Re: problems in Public Review 33 UTF Conversion Code Update

From: Kenneth Whistler (kenw@sybase.com)
Date: Wed May 19 2004 - 20:19:44 CDT

  • Next message: Ernest Cline: "Re: problems in Public Review 33"

    /|/|ike (or |\|\ike) responded to Philippe:

    > > However I feel it's not legal (or really not recommanded) to encode non-
    > > character codepoints xFFFE-xFFFF where x is any plane number. So the rules
    > > need to be a bit more detailed to exclude them.
    >
    > Why do we need special rules to not encode characters that don't
    > exist?

    Please, everybody, before we start another pointless thread,
    examine the actual definition of UTF-8 and the rationale
    for an encoding scheme.

    UTF-8 must be able to represent every Unicode scalar value --
    and that *includes* noncharacter code points.

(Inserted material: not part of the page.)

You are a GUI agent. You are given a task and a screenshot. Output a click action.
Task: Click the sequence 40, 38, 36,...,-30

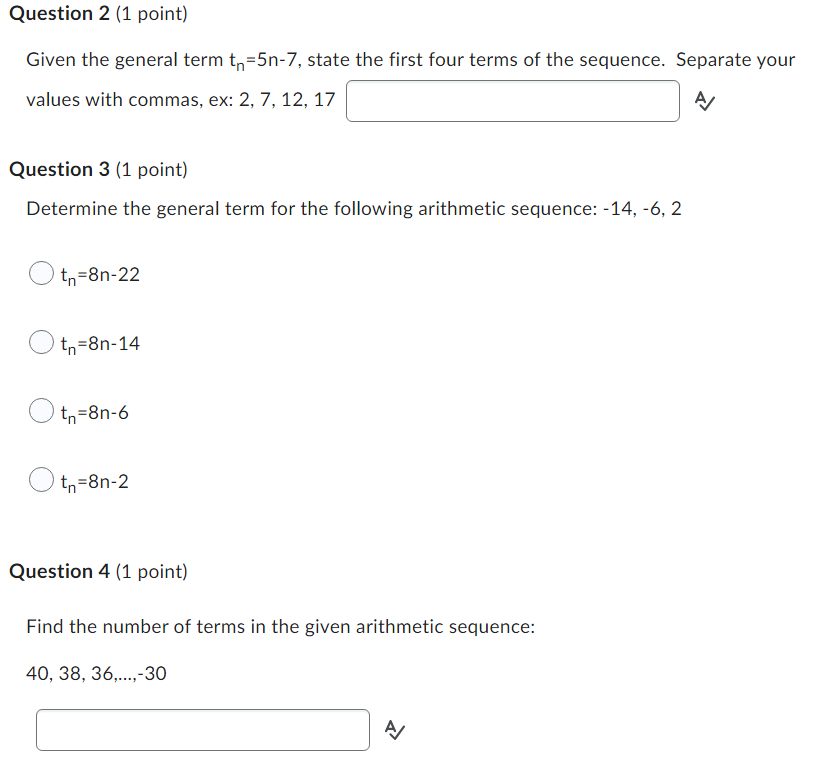(x=96, y=673)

    D28 Unicode scalar value: Any Unicode code point except high-surrogate
        and low-surrogate code points.
        
    D29 A Unicode encoding form assigns each Unicode scalar value to a
        unique code unit sequence.
        
    Before you all start shooting from the hip about UTF-8 on the
    list, please read (and understand) the normative definitions of
    these things in the standard.

    --Ken

    P.S. Whoever (and whatever) is starting to prepend "[BULK]" to
    thread topics, would you cease and desist? ;-)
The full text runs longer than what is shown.